Opinion | Michigan AG should cease ‘lawfare,’ avoid interfering with energy prices
In May 2024, Michigan Attorney General Dana Nessel announced a plan to sue energy producers, seeking monetary damages over their alleged role in contributing to climate change. Nessel’s case mimicked a set of coordinated suits filed by more than two dozen municipal entities with this single-minded objective.
As a former attorney general of Michigan, I view AG Nessel’s decision to deploy our state’s resources in these baseless activist cases as entirely inappropriate, especially given that they target energy producers that Michiganders continue to depend on for their livelihoods. This is for three important reasons.

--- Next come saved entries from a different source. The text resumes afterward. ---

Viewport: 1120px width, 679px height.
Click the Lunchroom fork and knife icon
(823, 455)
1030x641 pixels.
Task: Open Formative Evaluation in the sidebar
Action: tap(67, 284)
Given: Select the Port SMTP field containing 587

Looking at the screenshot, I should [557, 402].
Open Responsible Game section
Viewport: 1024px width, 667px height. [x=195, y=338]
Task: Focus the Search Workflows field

First, given that these suits are intended to make fossil fuels more expensive — California’s Attorney General made this point explicitly about his analogous lawsuit — these cases would be counterproductive to our state economy and the job market. Most broadly, this action would place the state government’s relationship with the private sector on a more unstable footing. In essence, if the AG is successful in filing a lawsuit against energy producers, it will put businesses on notice that Michigan is not business-friendly.
This is not idle speculation. Michigan’s largest business groups — including the Michigan Chamber of Commerce, the Detroit and Grand Rapids Regional Chambers, the Michigan Manufacturers Association, and the Michigan Retailers Association — have already publicly criticized the plan, suggesting that it would enrich a “select few” at the expense of broader business interests.
More specifically, they wrote, "This dangerous and inappropriate use of a state office to attack and demonize Michigan businesses would have a negative and chilling effect on the state's entire economy … Every business and household in this state relies upon access to affordable and reliable energy."
Should Attorney General Nessel’s form of activism become the rule rather than the exception, it could deter businesses from moving into our state. I believe that public servants should protect jobs and businesses at all costs, especially during periods like this one, featuring still-elevated inflation, high interest rates, and a volatile stock market. To get Michigan through these tough times, our focus should be on a stable regulatory environment for businesses to create jobs, and this starts with a sound and predictable energy policy.
Moreover, a policy of suing energy companies would also drive inflation-ravaged costs even higher for the average customer. If you think your paycheck is stretched thin now, just wait until you get your heating bill this winter.
Second, Michigan’s economy is more dependent on stable national fuel prices than other states. If lawsuits in other states, let alone our own, force energy producers to push higher costs onto consumers, then our economy will be negatively impacted. The “Motor City” is so-named for good reasons, with its rich history reading as a close partnership between automakers and energy producers.
Michigan’s economy would simply not be the same without it; those who suggest that it has “moved on” to other industries are mistaken. Michigan remains ranked number one among states in automobile production. General Motors and Ford remain loyally headquartered in our state, and 98 of the top 100 automotive suppliers to North America have a presence in Michigan. Taken together, these companies contribute $304 billion to the state economy and provide 1.1 million well-paying, skilled automotive jobs, fully one-fifth of Michigan’s workforce. Plain and simple: these lawsuits jeopardize the longstanding core of our state economy, sowing ill will with historic business partners and putting Michiganders’ jobs on the line.
Third, and perhaps most crucially, there are better ways to address the issue of climate change than with frivolous lawsuits. As I have written previously, the effects of climate change on our infrastructure absolutely need to be addressed, and plenty of available federal funds are earmarked for weather-related infrastructure damage. This money has already been allocated, so why would our policymakers turn to taxpayer-funded activist litigation?
As Kelly Mitchell, a former senior adviser to the US Department of Energy, recently wrote, this effort “misses the forest for the trees and will backfire.” These lawsuits against energy producers are what is called lawfare: using the legal system to damage an opponent. Mitchell points out that lawfare simply “punishes the domestic businesses Michigan residents rely on to heat their homes and power their cars merely for emitting carbon — hardly a crime.” I completely agree.
Earlier this year, I argued that we should prevent our energy and climate policy from devolving into a chaotic patchwork of state laws. Hopefully, the United States Supreme Court will step in to reaffirm the federal rulemaking process, but we can do our part here in Michigan. AG Nessel should make the right decision — for Michigan, and for the country — and immediately stop these frivolous lawsuits from proceeding any further.